Pathophysiology: Little is known about the route and the source of transmission of the virus. VZV is certainly transmissible through the airborne route and does not require close personal contact. The skin lesions are certainly full of infectious virus particles whilst in contrast, it is almost impossible to isolate virus from the upper respiratory tract. It is possible that aerial transmission originates from symptomless oral lesions.
Disease statistics: From 1997 to 2006, a total of 48,388 patients with herpes zoster, ranging from a 3-month-old girl to a 102-year-old woman, were monitored at the 46 dermatology clinics in the Miyazaki Prefecture, which has a population of about 1.2 million. The mean herpes zoster incidence was 4.15/1,000 person-years, ranging from 1.96 to 7.84/1,000 person-years among different age groups, and the herpes zoster incidence was significantly higher in females (4.58) than in males (3.67).
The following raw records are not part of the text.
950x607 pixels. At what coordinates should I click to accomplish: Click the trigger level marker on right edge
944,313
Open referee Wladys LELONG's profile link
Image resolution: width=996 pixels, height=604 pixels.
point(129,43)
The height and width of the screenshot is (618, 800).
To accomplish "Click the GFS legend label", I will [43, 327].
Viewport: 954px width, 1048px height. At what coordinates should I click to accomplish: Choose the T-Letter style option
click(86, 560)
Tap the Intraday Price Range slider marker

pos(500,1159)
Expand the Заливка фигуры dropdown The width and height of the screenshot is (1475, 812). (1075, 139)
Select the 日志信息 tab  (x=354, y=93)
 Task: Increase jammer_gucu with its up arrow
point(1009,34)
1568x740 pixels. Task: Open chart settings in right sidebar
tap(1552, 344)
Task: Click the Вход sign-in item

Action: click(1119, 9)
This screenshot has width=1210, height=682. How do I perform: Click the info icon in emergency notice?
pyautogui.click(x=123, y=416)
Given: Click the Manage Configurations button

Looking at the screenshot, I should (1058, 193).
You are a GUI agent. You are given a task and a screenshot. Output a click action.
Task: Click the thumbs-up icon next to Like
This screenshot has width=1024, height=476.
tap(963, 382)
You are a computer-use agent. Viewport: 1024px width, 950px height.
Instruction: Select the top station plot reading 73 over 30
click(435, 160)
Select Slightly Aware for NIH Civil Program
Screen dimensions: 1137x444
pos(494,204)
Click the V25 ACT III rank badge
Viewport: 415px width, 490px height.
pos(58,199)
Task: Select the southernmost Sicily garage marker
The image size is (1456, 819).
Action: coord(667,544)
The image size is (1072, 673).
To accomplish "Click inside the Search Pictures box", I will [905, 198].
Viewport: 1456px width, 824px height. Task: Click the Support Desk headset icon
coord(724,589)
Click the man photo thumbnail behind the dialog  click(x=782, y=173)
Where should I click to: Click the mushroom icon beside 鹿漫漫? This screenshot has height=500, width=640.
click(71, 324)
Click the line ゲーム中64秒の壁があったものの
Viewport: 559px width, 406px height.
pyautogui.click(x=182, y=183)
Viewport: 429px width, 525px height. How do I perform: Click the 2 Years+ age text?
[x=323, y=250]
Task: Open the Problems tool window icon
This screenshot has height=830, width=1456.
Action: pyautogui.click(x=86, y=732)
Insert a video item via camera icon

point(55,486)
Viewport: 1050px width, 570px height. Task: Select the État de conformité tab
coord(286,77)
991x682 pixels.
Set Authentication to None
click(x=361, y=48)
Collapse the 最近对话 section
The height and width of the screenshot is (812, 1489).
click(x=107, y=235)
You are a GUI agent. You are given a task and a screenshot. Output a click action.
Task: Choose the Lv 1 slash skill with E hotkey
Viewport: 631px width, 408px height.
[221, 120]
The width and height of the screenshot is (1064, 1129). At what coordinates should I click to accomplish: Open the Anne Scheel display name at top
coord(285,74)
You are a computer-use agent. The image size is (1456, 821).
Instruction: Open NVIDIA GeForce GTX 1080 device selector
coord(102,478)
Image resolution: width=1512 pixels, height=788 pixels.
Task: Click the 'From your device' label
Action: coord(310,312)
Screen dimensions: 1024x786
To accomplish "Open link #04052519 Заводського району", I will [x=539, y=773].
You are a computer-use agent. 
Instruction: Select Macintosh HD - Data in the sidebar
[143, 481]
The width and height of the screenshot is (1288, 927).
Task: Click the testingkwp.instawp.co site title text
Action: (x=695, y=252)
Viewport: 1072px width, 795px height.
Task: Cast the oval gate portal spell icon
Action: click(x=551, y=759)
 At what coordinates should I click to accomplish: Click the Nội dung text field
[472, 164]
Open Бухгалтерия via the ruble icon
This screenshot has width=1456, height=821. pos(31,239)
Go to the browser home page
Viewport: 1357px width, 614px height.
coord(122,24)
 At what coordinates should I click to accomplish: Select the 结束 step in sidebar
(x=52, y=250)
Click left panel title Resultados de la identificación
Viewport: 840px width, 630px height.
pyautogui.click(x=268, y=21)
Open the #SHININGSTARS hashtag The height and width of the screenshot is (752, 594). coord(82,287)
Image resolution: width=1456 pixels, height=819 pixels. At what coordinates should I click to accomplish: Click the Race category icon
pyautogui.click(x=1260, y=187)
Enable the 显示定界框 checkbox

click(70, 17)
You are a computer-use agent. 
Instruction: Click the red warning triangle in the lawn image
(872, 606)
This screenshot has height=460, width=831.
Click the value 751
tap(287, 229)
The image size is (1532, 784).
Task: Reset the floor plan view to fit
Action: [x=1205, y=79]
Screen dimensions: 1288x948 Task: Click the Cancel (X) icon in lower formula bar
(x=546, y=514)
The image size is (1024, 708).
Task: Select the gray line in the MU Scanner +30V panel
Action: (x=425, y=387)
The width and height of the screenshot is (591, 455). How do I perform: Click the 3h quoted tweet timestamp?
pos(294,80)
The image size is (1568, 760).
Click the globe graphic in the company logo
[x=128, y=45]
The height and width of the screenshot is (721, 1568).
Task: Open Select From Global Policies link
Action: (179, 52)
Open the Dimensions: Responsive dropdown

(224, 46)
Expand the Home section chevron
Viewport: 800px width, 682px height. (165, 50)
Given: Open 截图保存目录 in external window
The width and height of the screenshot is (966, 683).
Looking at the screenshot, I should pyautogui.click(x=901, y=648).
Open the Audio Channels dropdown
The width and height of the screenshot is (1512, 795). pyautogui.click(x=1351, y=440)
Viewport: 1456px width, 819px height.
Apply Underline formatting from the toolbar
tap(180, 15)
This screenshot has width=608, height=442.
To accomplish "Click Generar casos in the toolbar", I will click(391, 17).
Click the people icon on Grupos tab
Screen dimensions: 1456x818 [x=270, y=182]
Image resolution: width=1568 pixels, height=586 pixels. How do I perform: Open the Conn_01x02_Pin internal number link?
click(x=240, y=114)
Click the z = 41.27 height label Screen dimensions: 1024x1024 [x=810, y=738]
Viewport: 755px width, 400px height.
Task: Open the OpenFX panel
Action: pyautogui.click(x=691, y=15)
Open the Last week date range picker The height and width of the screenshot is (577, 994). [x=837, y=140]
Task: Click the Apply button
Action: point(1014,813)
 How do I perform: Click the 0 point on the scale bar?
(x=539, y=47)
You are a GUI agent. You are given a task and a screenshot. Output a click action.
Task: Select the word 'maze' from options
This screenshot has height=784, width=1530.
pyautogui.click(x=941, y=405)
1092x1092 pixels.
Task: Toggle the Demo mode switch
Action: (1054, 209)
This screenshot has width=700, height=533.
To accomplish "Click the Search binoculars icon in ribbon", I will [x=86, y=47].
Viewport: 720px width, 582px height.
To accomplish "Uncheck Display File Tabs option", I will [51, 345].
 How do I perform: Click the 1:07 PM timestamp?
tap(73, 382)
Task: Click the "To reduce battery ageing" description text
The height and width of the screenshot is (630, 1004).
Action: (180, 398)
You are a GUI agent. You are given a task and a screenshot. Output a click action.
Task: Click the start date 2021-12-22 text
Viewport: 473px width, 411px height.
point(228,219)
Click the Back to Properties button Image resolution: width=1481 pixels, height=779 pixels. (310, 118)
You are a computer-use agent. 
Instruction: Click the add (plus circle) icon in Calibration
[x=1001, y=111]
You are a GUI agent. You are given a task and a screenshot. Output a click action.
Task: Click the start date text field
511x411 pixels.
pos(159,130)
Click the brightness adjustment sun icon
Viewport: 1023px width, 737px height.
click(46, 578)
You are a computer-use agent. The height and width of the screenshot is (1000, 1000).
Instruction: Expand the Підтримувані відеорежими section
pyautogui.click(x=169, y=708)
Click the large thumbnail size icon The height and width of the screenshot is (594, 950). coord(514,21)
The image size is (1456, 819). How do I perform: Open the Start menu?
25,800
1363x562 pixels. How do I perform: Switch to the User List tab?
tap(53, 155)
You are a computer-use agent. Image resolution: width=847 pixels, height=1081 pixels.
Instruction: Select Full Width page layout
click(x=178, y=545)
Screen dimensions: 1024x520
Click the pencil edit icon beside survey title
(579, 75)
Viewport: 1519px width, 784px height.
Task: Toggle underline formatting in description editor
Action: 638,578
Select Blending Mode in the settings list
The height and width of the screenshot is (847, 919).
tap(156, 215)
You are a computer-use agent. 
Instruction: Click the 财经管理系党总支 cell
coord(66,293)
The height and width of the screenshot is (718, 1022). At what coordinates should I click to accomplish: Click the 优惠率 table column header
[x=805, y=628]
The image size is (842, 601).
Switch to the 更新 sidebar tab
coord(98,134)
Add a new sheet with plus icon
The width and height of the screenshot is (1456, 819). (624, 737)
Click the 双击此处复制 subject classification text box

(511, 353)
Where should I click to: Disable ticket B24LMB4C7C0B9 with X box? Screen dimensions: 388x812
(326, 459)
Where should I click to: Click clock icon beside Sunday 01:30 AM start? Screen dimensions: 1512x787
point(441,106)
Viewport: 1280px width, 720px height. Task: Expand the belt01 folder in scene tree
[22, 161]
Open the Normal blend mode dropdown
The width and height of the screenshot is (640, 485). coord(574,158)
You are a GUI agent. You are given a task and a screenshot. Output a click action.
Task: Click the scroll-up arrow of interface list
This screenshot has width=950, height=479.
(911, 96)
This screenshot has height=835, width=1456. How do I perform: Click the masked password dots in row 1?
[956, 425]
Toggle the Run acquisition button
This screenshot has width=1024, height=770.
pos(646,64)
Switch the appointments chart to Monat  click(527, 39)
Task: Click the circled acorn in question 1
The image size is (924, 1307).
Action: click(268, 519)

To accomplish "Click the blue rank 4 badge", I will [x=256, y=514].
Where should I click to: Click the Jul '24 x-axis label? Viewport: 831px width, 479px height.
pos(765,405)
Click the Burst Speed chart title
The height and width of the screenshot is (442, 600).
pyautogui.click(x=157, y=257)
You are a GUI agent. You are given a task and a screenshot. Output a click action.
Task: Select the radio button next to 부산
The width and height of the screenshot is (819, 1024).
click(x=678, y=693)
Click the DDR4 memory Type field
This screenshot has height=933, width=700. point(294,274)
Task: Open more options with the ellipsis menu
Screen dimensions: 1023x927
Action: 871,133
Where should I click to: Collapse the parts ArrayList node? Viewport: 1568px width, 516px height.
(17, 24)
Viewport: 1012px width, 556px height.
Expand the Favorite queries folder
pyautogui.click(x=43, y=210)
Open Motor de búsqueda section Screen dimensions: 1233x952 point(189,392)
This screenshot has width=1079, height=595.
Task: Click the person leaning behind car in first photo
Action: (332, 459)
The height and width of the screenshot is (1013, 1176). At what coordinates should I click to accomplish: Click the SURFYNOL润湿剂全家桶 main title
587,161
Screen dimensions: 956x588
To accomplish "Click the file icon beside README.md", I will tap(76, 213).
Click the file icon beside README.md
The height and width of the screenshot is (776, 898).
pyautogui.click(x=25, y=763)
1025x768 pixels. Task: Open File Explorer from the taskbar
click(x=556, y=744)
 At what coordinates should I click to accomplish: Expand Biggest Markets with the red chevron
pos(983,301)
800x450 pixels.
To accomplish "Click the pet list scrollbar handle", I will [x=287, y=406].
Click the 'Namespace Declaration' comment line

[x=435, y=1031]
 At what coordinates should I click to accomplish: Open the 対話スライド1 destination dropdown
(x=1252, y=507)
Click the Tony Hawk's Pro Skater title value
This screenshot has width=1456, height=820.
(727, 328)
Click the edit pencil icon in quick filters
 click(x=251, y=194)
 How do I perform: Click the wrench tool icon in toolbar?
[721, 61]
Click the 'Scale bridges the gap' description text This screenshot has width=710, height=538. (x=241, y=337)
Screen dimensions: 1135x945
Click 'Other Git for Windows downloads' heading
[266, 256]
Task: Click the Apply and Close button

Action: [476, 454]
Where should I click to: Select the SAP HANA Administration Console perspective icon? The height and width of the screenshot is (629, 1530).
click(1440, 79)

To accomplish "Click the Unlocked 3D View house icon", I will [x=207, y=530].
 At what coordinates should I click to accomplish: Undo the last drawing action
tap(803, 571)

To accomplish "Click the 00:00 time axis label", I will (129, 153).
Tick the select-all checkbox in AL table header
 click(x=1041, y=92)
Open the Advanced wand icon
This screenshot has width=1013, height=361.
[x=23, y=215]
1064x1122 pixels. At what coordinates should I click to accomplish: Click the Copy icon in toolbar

Treatment: Several studies indicate that antiviral medications decrease the duration of symptoms and the likelihood of postherpetic neuralgia, especially when initiated within 2 days of the onset of rash. In typical cases that involve individuals who are otherwise healthy, oral acyclovir may be prescribed. An important study by Kubeyinje (1997) suggested that the use of acyclovir in healthy young adults with zoster is not clearly justified, especially in situations of limited economic resources.
Research: Epidemiology of herpes zoster and its relationship to varicella in Japan: A 10-year survey of 48,388 herpes zoster cases in Miyazaki prefecture.